Elijah accepted Jesus Christ as his savior many years ago after a conversation with his dad.  He began taking communion shortly thereafter, again after a conversation to make sure he understood what it meant and why we do it.  Did he fully understand all that comes with a decision for Christ? I don't know.  But Jesus said you simply needed "faith like a child" and that would be enough. He definitely had that!  And ever since this decision, I have prayed that he, along with my other boys, would make the decision to be baptized.  To let everyone know that they follow Jesus and are not ashamed.

We see baptisms at church quite often.  We talk about it, what it means and why people do it, but we never pushed.  We always wanted it to be his decision.  We knew that he would do it when he was ready and that it would be a prompting of God, as it should be.  However, though I am ashamed to admit it, I never really thought Elijah would do it.  Not only because I didn't think he would understand, but also because I knew of Elijah's "quirks" associated with his ASD.  He wouldn't want to be wet in his clothes, and he would want someone else to push him under the water.  I continued to pray but deep down had a pessimistic attitude of it ever happening.

Shame on me again!  Because one Wednesday (Sept 21) after H12 (youth program), he came home and told us that he wanted to be baptized.  To say we were excited is a complete understatement!  We talked to him about it a bit and thanked God for the answer to prayer.  In addition, I was also led to ask God for forgiveness.  I had limited my idea of what God could do.  I had put Him in a box.  I had doubted that He could get through to someone like Elijah.  I was convicted.  

God can do anything and everything that He chooses to do.  It is God's desire, according to the Bible, that everyone be saved.  Of course He can work within Elijah and lead him to baptism.  He met Elijah right where he was and spoke to his spirit in a way that Elijah could understand.  Of course He can!  How could I have ever doubted??

I have asked forgiveness and God has granted.  What an amazing testimony of God's goodness and grace!  There is nothing that God cannot do.  Don't forget that!

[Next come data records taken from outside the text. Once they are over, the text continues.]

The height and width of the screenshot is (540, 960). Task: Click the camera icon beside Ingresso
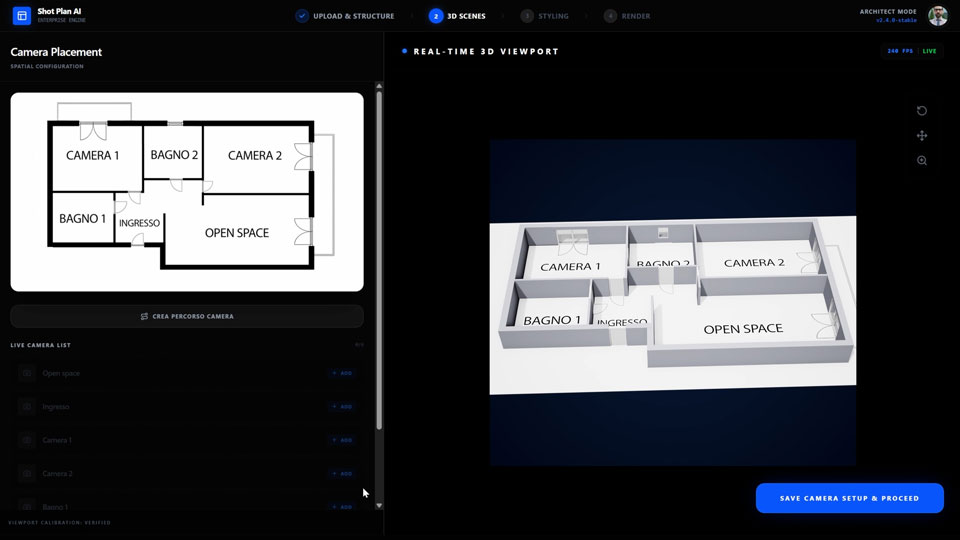click(x=27, y=407)
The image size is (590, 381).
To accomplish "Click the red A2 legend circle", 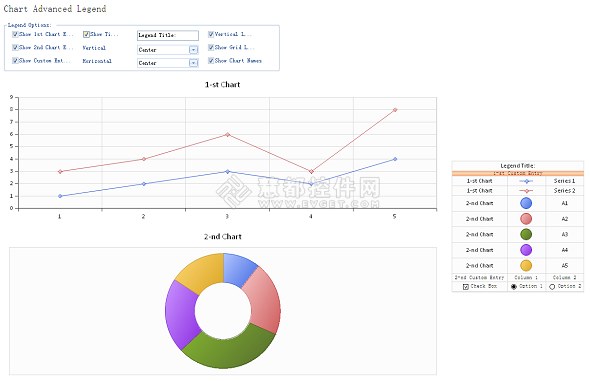I will pyautogui.click(x=526, y=219).
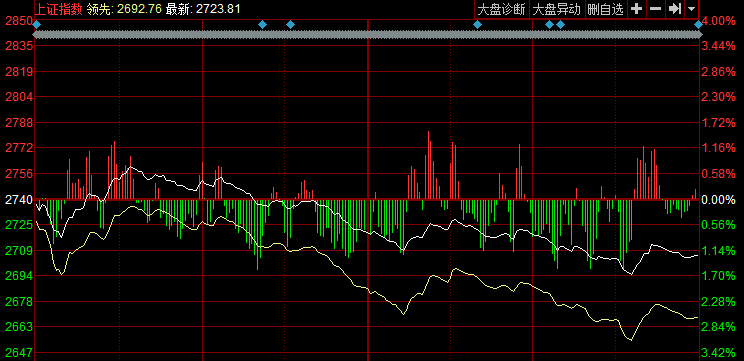This screenshot has height=361, width=744.
Task: Open the small triangle dropdown menu
Action: [x=691, y=9]
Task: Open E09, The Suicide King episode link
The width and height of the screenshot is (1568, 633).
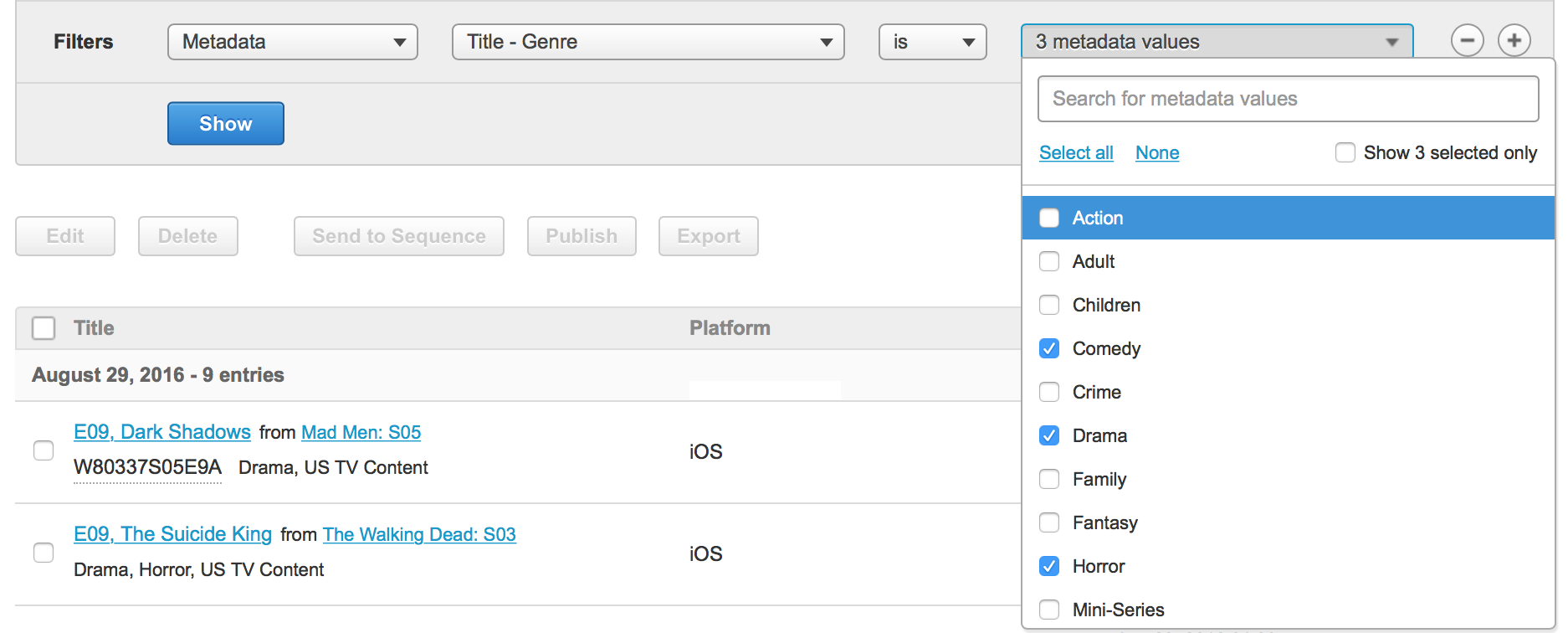Action: coord(172,534)
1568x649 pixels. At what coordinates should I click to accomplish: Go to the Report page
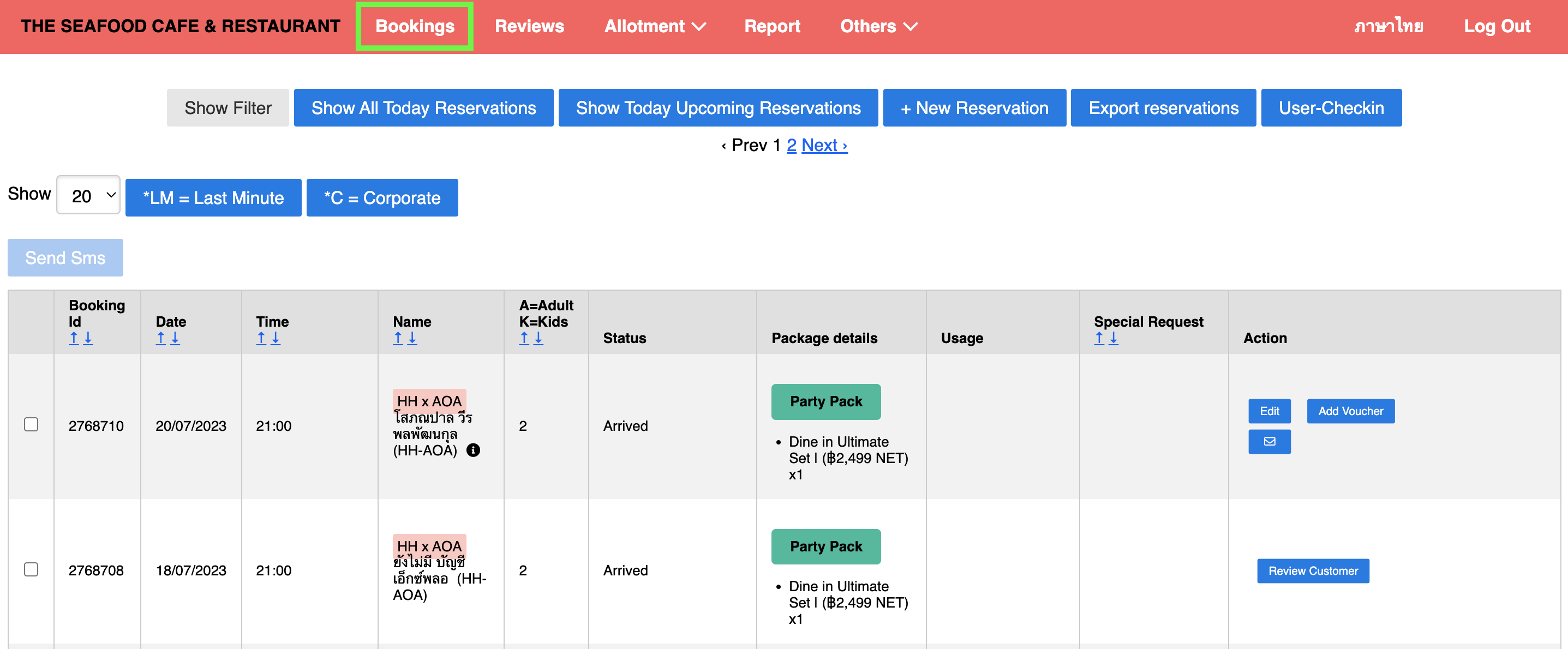coord(771,26)
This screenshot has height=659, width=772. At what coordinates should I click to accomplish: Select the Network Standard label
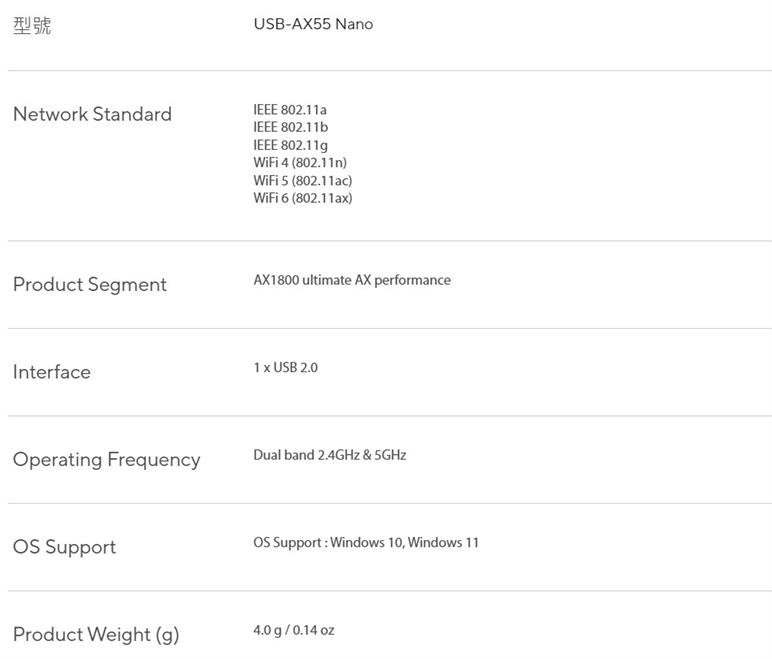(92, 114)
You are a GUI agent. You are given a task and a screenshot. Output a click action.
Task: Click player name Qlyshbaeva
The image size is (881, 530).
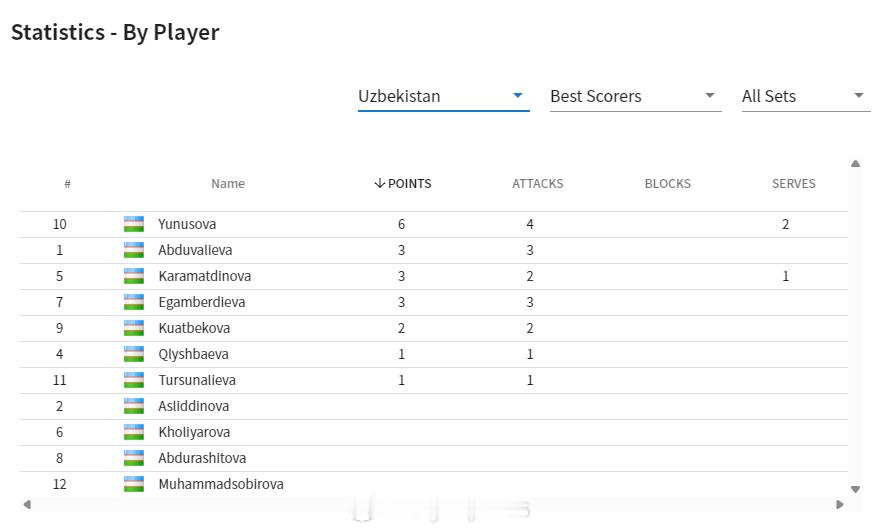193,354
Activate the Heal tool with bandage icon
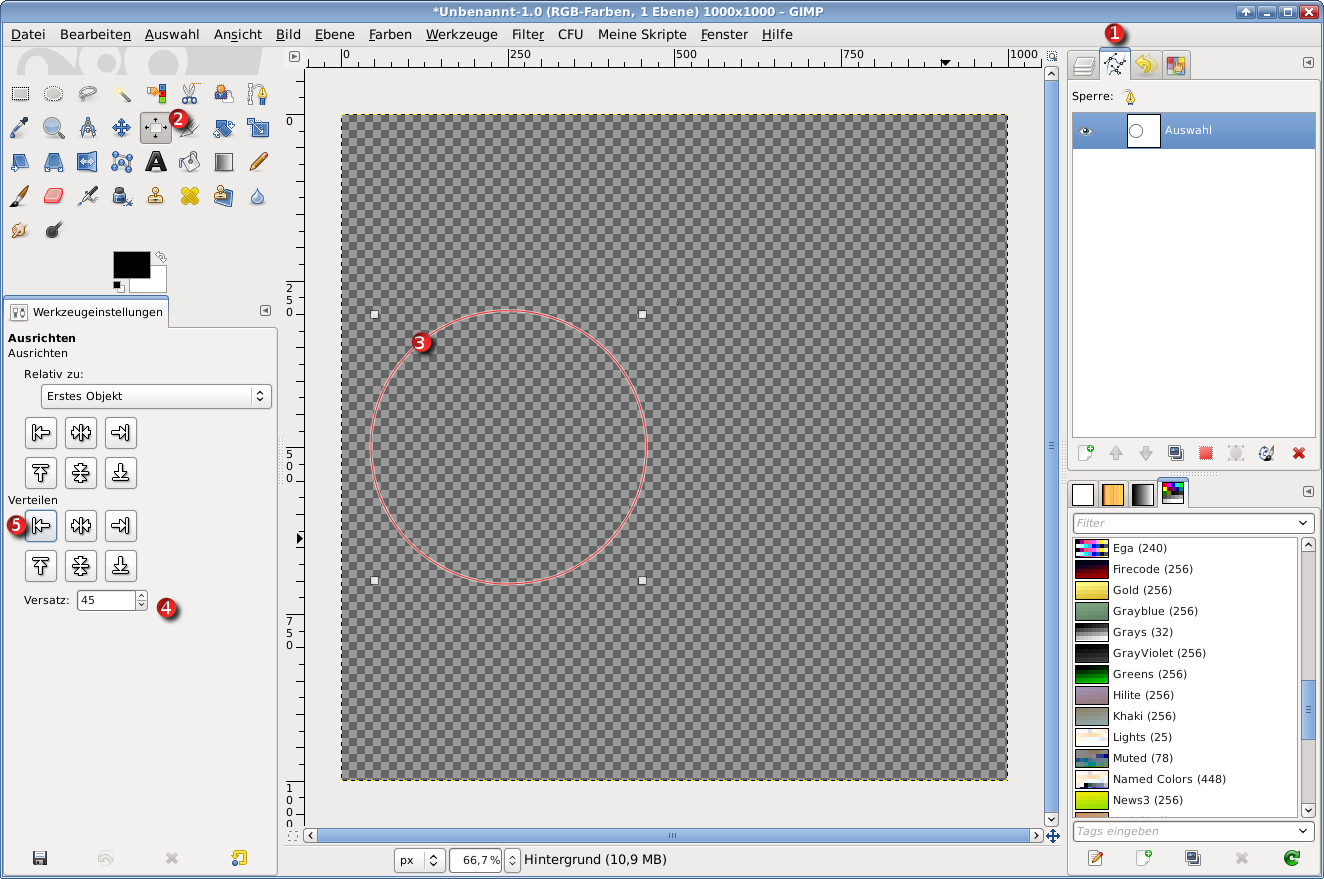This screenshot has height=879, width=1324. click(190, 195)
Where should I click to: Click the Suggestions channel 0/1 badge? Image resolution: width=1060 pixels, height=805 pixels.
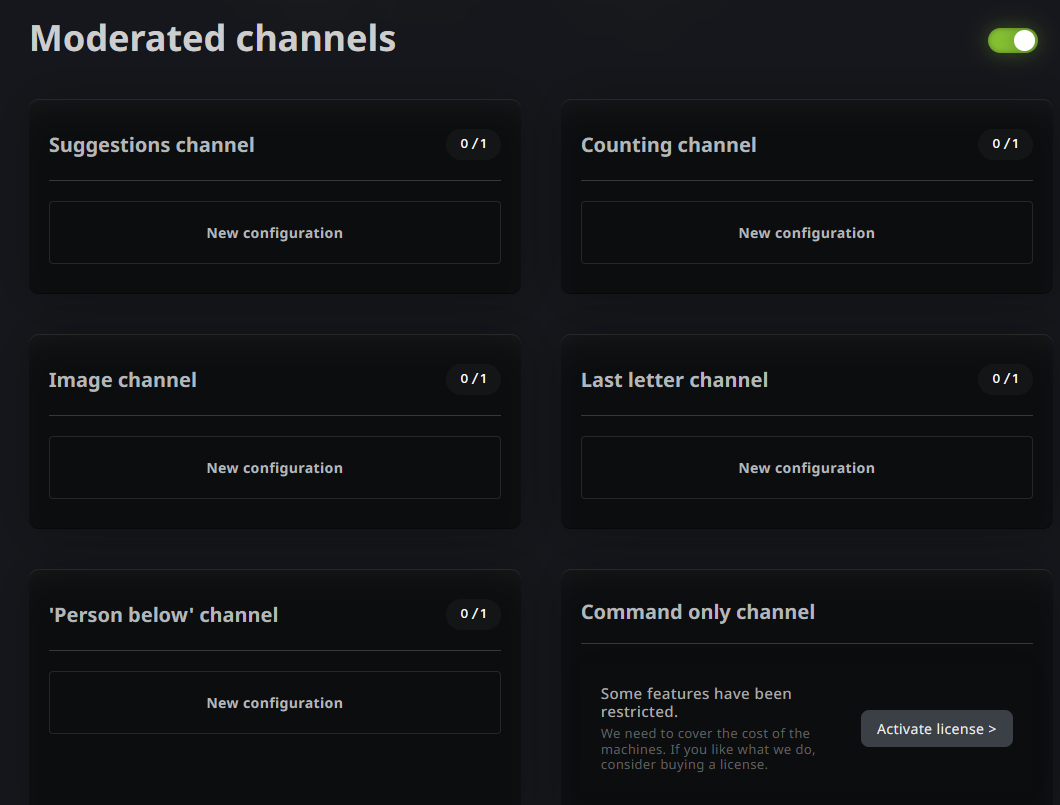pos(473,144)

A special thanks to Alex Otto and Mason Brown, along with other youth leaders, who allowed God to use them in Elijah's life.


Funny side note....After H12 on this Wednesday night, I was driving Elijah home.  I told him that I noticed he didn't go all the way under the water.  (I expected that just because I knew he would be wary of it.)  "I know.  Epic fail," he said.  I proceeded to explain to him that it was NOT an epic fail.  It wasn't the water that was important but the state of his heart.  He didn't have to go all the way under the water to show he is a follower of Jesus.  He just had to get into the tank.  The willingness of his heart to proclaim his faith was all that he really needed.  The rest of it was an outward symbol to show others.  It still counted.  Once he understood that, he felt better.  

I just love him!

Wednesday, September 15, 2021

God Showed Up

Steven and I decided to attend the worship and community night that 12Stone Sugarloaf was having on September 10.  (Elijah stayed home to watch SmackDown, and that's ok.  LOL)  It was a wonderful time of worship of Jesus, our Savior.  During that evening, the campus pastor, Michael, told us about something God had prompted 12Stone Church to participate in.  It was Seven Nights of Prayer.  All campuses to gather together at Central Campus every night for seven nights for no other reason than to pray.  Because God told them to.  Normally, that is not something that I would think to attend.  Prayer and I have a love/hate relationship at times.  I do it.  I know it's important.  And quite often God shows Himself to me in it.  But rarely.  I don't see the power in it that PK does. 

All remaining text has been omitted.